They had the altimeter fail on the previous mission too. Seems like a fairly crucial component of a moon lander.

Armchair rocket scientist here, but if I were on that engineering team I'd lobby hard for less science payloads and more backups for critical instruments for the actual flight of the craft.

The rover and hopper and drill etc all sound cool yes, but worthless if you can't land. Again. For the second time. Because the same critical component failed, again. With apparently no backup, again.

Of course, it sounds so simple. I am sure there is more to it (e.g. perhaps they had backups and everything worked, but they just weren't fit for purpose?)
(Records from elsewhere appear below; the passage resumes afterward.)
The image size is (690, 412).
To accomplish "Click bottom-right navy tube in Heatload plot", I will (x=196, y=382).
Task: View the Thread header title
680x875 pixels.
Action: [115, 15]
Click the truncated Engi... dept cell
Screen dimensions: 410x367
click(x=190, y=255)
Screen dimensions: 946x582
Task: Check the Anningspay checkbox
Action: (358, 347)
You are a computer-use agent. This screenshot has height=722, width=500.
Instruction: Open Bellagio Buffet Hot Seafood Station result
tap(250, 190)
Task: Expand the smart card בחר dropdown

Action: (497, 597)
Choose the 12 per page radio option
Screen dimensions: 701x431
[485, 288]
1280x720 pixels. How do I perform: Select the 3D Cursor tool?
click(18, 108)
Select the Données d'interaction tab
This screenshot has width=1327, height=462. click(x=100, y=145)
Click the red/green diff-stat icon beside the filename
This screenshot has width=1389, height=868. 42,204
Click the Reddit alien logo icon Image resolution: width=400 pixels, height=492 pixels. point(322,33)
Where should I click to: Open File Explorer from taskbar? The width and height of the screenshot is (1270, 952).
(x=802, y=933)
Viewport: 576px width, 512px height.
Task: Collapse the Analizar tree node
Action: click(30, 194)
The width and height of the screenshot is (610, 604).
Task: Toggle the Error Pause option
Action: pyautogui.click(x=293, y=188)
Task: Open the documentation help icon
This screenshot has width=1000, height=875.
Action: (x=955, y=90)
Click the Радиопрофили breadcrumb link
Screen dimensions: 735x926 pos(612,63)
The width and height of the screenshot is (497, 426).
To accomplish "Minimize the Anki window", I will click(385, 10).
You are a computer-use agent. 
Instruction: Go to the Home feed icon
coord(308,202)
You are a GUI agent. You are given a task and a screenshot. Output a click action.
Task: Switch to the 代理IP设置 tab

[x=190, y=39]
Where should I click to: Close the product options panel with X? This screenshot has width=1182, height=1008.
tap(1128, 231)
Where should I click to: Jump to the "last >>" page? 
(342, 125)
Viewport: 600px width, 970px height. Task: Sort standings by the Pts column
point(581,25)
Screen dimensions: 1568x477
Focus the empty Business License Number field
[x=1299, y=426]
> They had the altimeter fail on the previous mission too.

Not really. They forgot to toggle the safety switch on before launch, so the laser could not be used:

https://spaceq.ca/simple-error-could-have-resulted-in-intuit...


Had two. One showed so much measurement noise they couldn't trust it, other kept cutting out. Not great.


So three ones, two different models, one in a different location. These are like... basics, no?


If you multiply every critical component by 3x there will be no room left for anything else.


2n + 1 is a basic minimum amount of redundancy for anything critical in a high-value space mission.


This isn't a high-value space mission.


The price of a ride to the moon alone would make this "high-value." Cubesats are an example of when you can get away with no redundancy, but this is not a cubesat.


This is best compared to being a lunar landing cubesat. IM is an order of magnitude cheaper than a comparable NASA lander. Cheap is the point, and cheap carries with it some concessions to risk.


$1M was the amount they spent on the lander. If I recall correctly, they got a ride to the moon for free. Delivering that amount of mass to the moon is worth O($10M). It seems incentives were not properly aligned for this group.

I should also point out that you can fly a scientific mission on a 1U cubesat for ~$100k all in (including launch cost), which puts it in a very different regime.


Getting to the moon is vastly more expensive. 40x is the multiplier that is typically used in the industry. Prior to cancellation, NASA spent $433M on the VIPER lander + rover--NOT inclusive of launch costs.

$1m is crazy cheap.


$1M is not the full price of this mission. $1M is the price of the lander only. They were given a ride on a rocket whose total bill was $62.5 million (just for the launch, but spread among 4 missions).

When you spend $1 million but get $10 million of stuff for free, it's not really a "$1 million project."


The $433M number I quoted was for the hardware only too. Apples to apples.

I worked NASA planetary science before. $1m is CRAZY cheap.


The first moon landing cost $300 billion+ in today's dollars.


Yeah, this is not that, though. We know how to get to the moon, and a small probe is lighter than 3 people plus a vehicle that allows them to make a return trip.

This launch, which had a few other payloads, too, reportedly cost NASA $62 million.


Well the way they did it (twice) means they had space for other stuff, and of course also failed because they didn't have enough redudancy


slippery slope fallacy. just do engineering good


If I’m not mistaken there are three on commercial aircraft.. Seems like the bare minimum for a lunar lander .. I can’t imagine they’re THAT heavy


Heavier than you think, probably. I tried looking up laser altimeters suitable for moon landings and was met with a much higher than anticipated amount of complexity. One thing was clear: the higher the altimeter needs to work, the heavier.


Every gram of weight is directly trading off payload.